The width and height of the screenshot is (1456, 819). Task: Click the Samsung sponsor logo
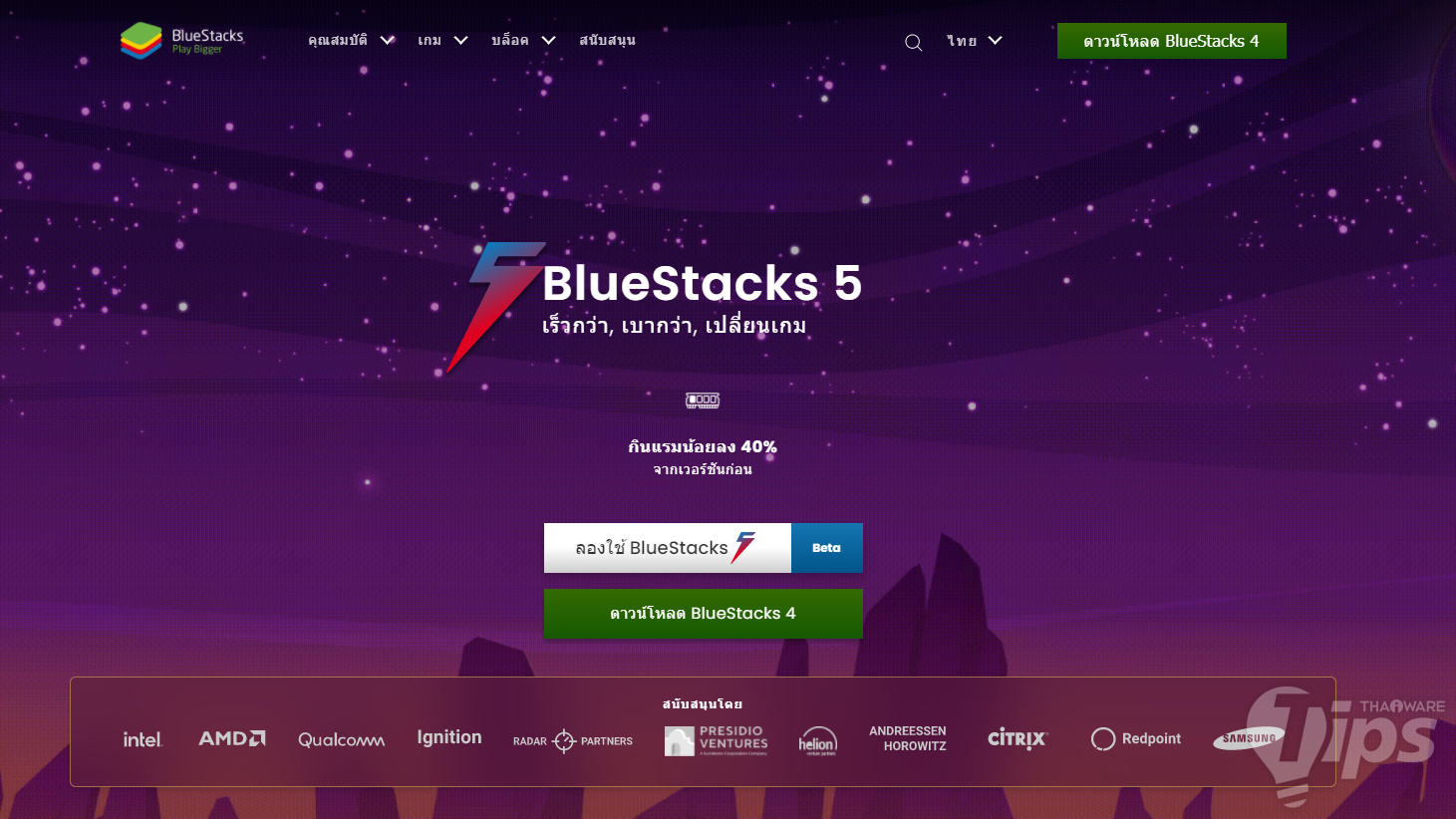point(1249,738)

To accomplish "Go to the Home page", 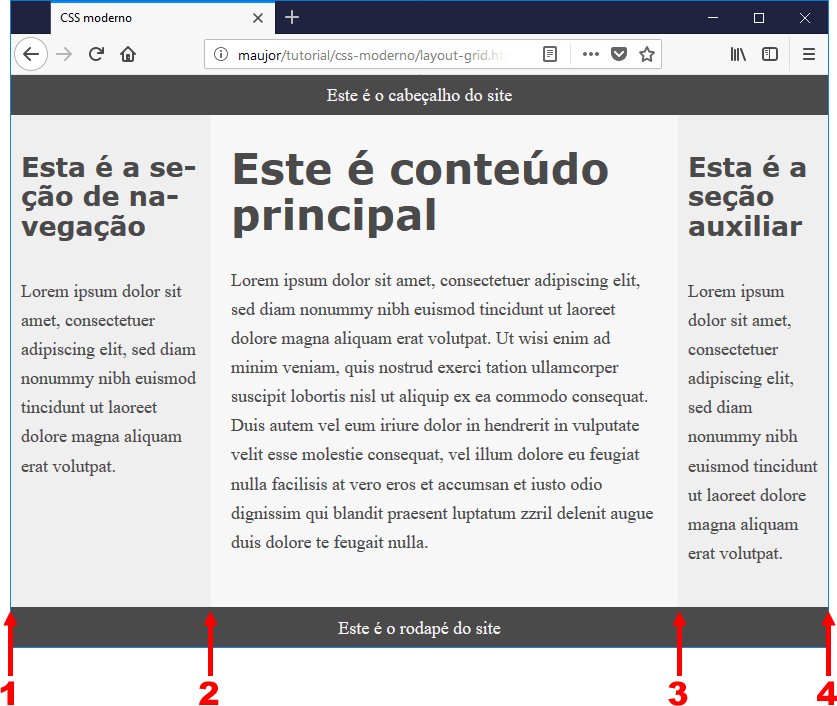I will (128, 54).
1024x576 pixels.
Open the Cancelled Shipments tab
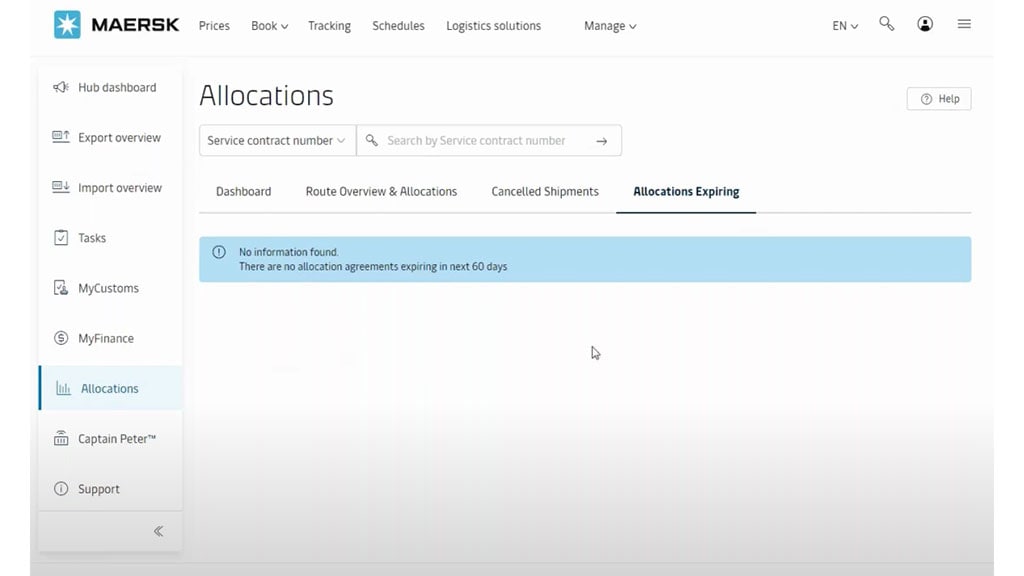point(544,190)
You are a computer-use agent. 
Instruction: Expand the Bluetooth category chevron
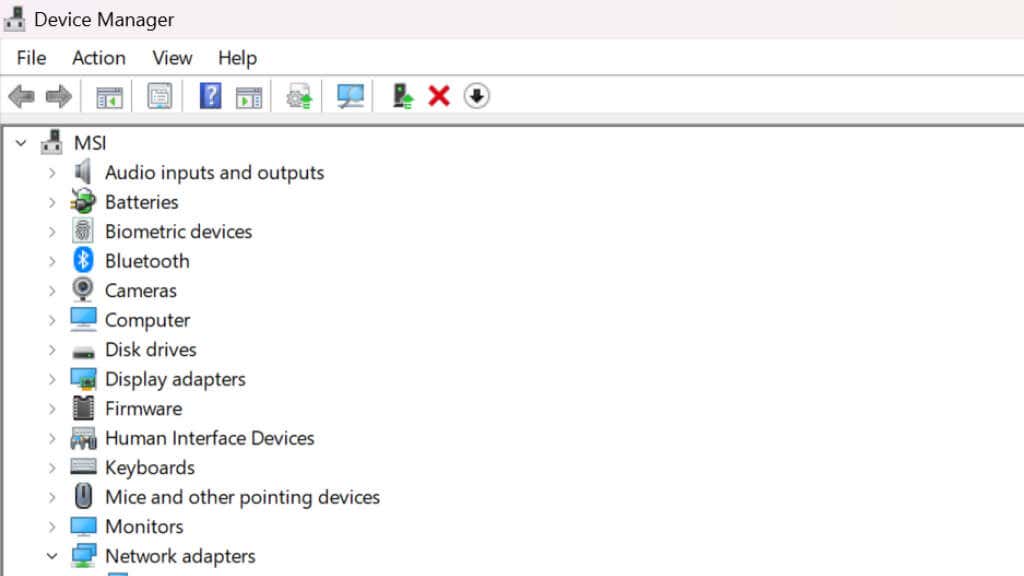pyautogui.click(x=51, y=261)
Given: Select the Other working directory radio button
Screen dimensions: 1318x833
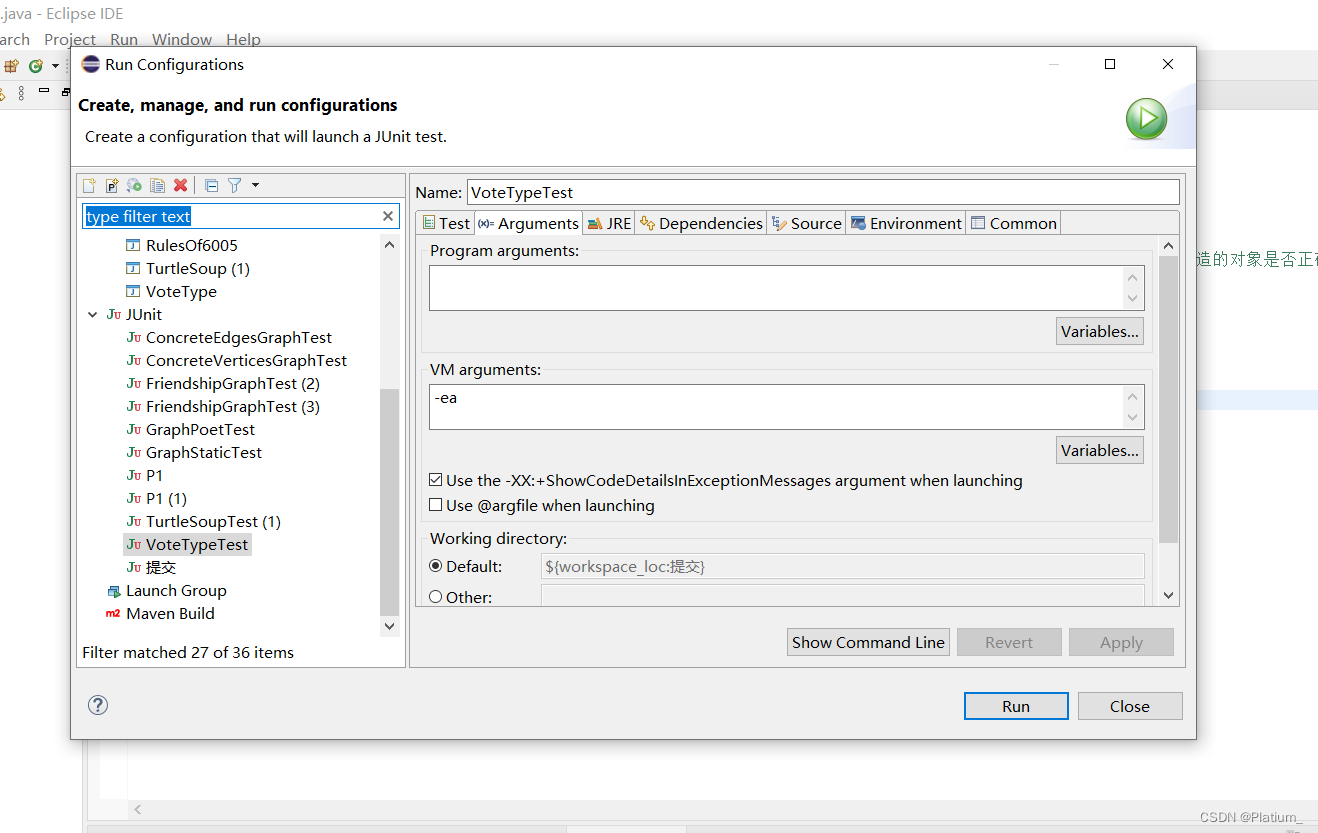Looking at the screenshot, I should coord(435,597).
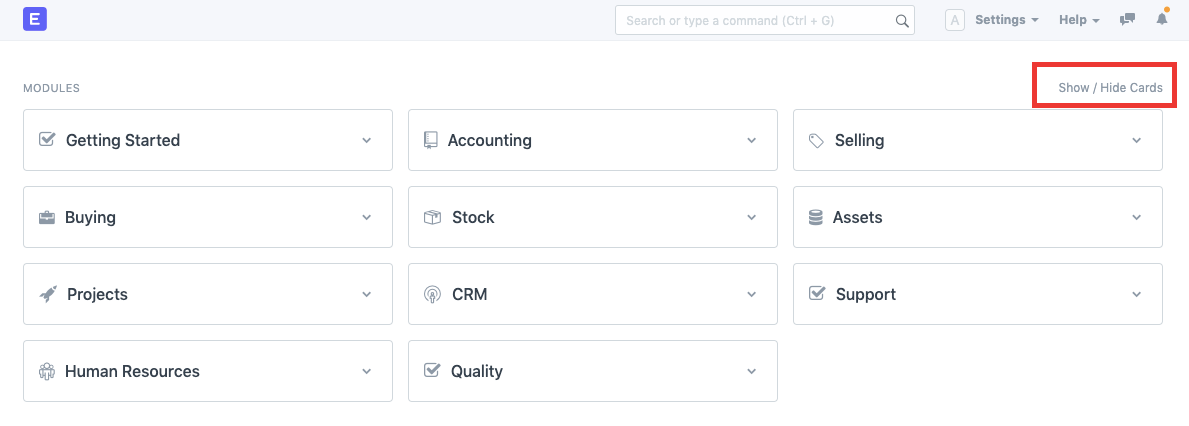Image resolution: width=1189 pixels, height=426 pixels.
Task: Focus the search command bar
Action: (x=756, y=20)
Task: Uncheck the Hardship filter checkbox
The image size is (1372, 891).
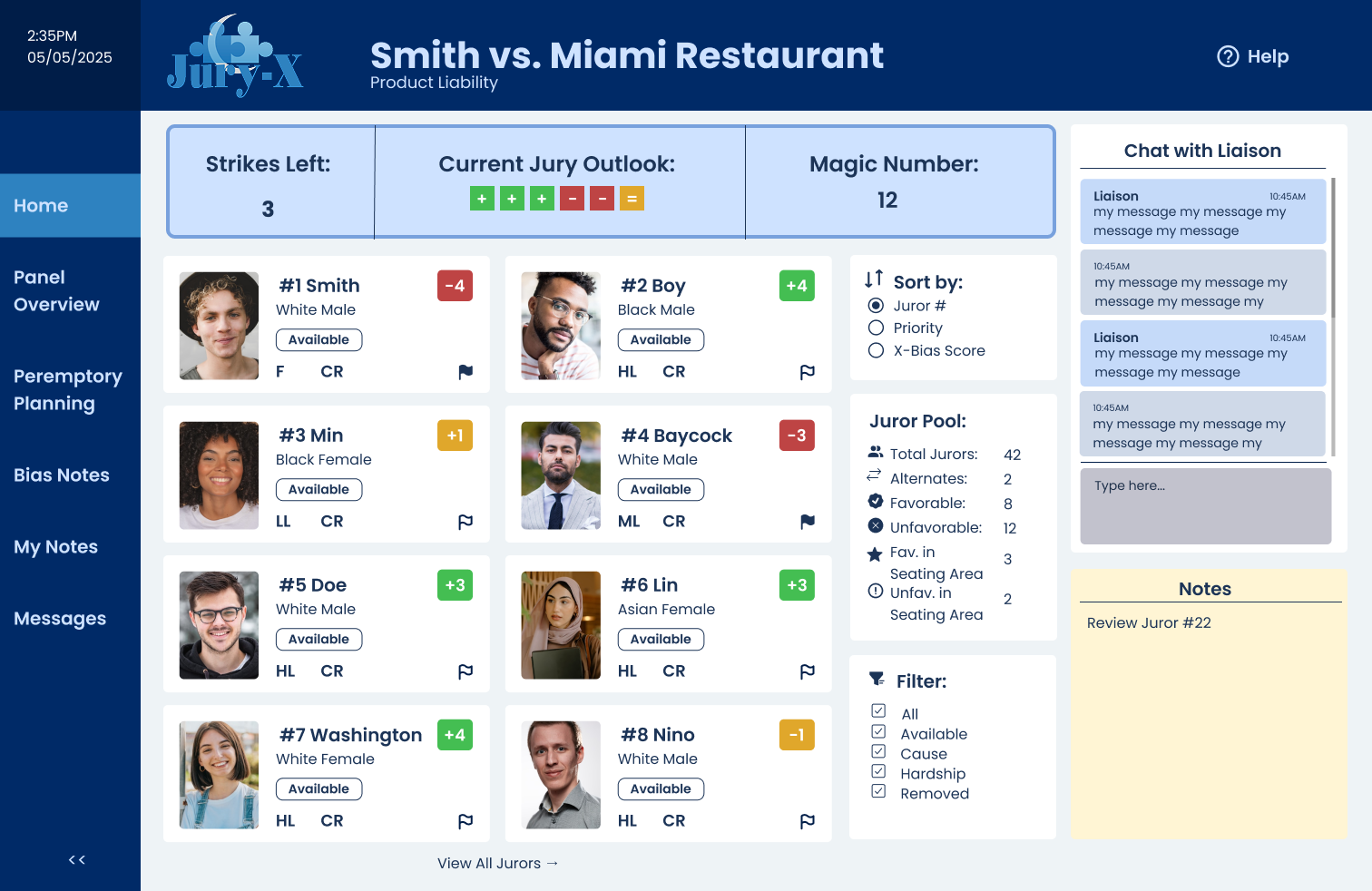Action: click(878, 771)
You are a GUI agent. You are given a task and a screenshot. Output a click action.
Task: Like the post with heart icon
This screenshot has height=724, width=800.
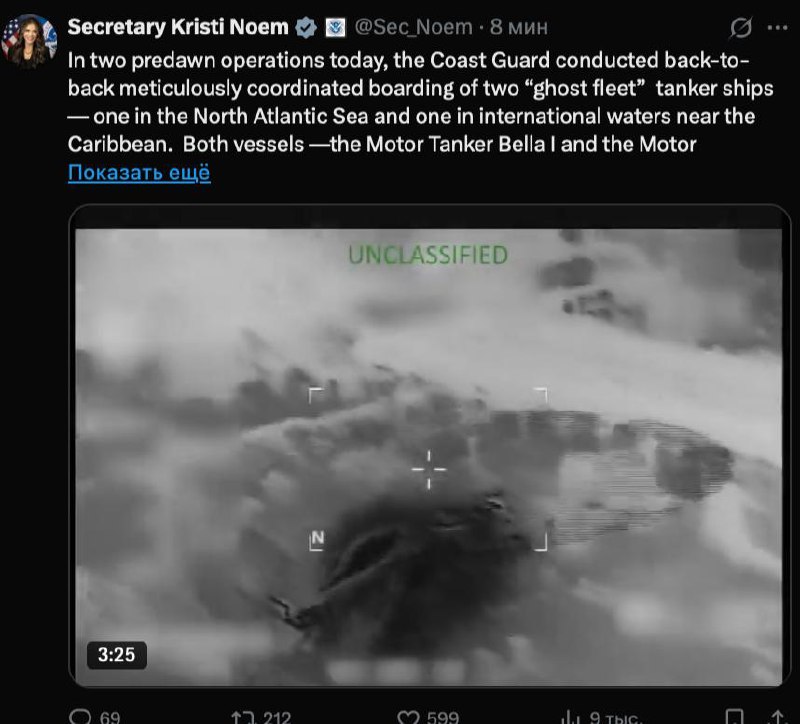pos(408,717)
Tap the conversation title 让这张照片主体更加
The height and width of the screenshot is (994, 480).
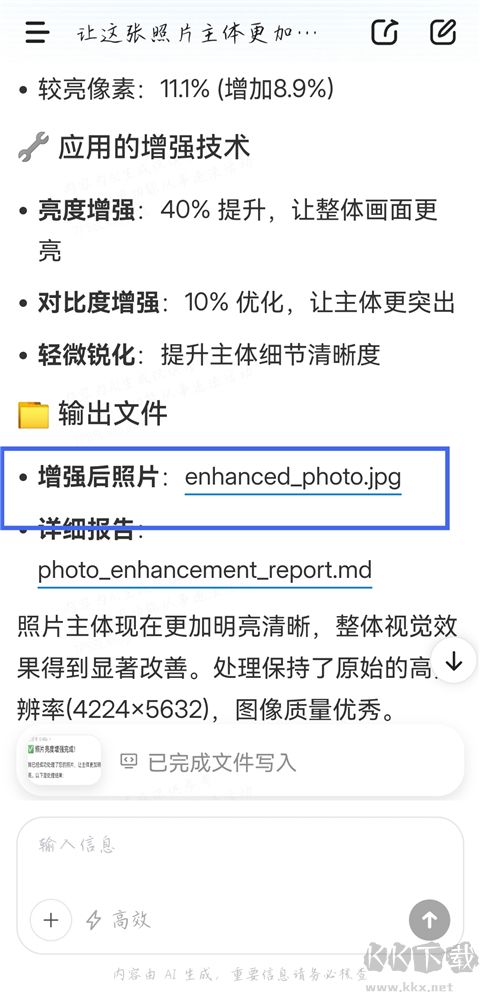coord(197,32)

_ _ _

The lines above may hold the string "agent". Say how many do, and give only that number.

2